Review of Simply Tuesday

In A Million Little Ways, Emily P. Freeman encourages the reader not to fear if someone has the same message because you have a different way to say it. That way of saying it might be just the right way from some recipient, who would not otherwise be heard or been penetrated by the core message. Freeman’s book, Simply Tuesday, does just this with St. Therese of Lisieux doctrine of the Little Way. Does Freeman know about St. Therese or the little way? I do not know, and it does not matter. The message is beautifully put in her lovely writing style which takes a scene or a moment or an object from her personal life and holding that image in mind, she reflects on its meaning and its application to our life.

Not only is Freeman’s prose impeccable, it is filled with a gentle rhythm that makes her work a proper meditation on maintaining peace in a chaotic life, and quieting ambition in our typically hectic work. She allows her words and images to build organically. Her tactic of returning to images from previous chapters as she includes new ones connects each of the concepts of the book, going ever deeper in reflection.
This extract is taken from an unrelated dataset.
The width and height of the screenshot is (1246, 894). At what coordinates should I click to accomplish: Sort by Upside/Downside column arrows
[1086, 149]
Rev. Francois Jamart, O.C.D., summarizes the little way as this:

  1. We must fully recognize our spiritual poverty, our incapacity, and accept this condition.
  2. We must have recourse to God with blind and filial confidence, in order that He may accomplish in us what we cannot do by our own powers; for God is our Father; he is Love infinitely merciful.
  3. We must believe in Love and apply ourselves to the practice of love.

Spiritual poverty, described as smallness by Freeman is considered at length between the smallness of humiliation and the smallness of wonder. She invites the reader to embrace the smallness of wonder and the ordinary moments of our lives, which she encapsulated in the concept of Tuesday.
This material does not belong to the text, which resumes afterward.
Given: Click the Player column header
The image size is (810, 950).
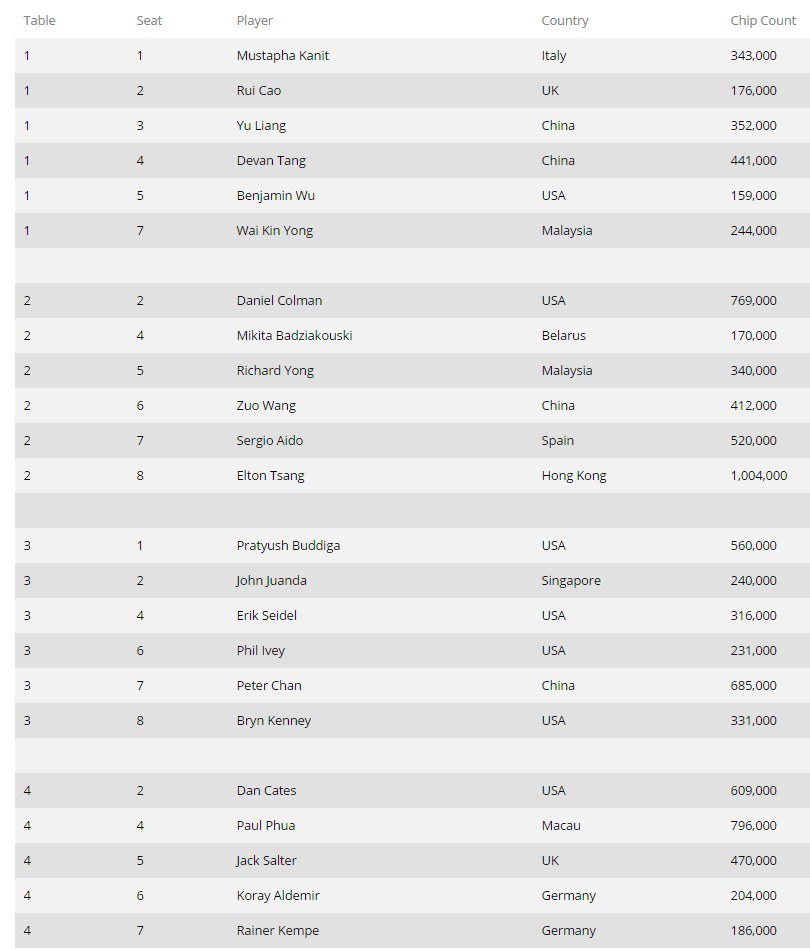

There is a bit of the lady bug philosophy, that when we learn to sit still is when ladybugs will come to us, that grace will come to us. God has called us to these moments, so let us sit and reflect and calm the rush of daily life.

In the third point of the little way, the practice of love, Therese emphasizes the importance of practicing love in the mundane tasks (because in our spiritual poverty or smallness, this is all we can do). You will find the same message throughout in Freeman’s work.

Does this cheapen Freeman’s reflections as something copied? Most definitely not. The message may be the same but the telling is wholly original. Therese wrote her little way as pieces of her autobiography and as a response to the direct request to write out this belief and practice. In that, it is not more ornate or poetically written than came natural to Therese to explain her ideas.

Freeman’s book is a verbal painting of the little way. This little way is at the heart of scriptures, wholly original and wholly tradition, and Freeman, by engaging the scriptures, with the help of others in her life, describes herself as being on this path.

This is the second book by this author that I have made my daily companion, an event of each day when I stop what I am doing and meditate on the chapter where a business card marks.

Reading her work, I have become more reflective and more appreciative of the small moments. It has helps me to act more intentionally and to move a little but further on the path of regaining peace and balance in my life. I heartily recommend Simply Tuesday by Emily P. Freeman.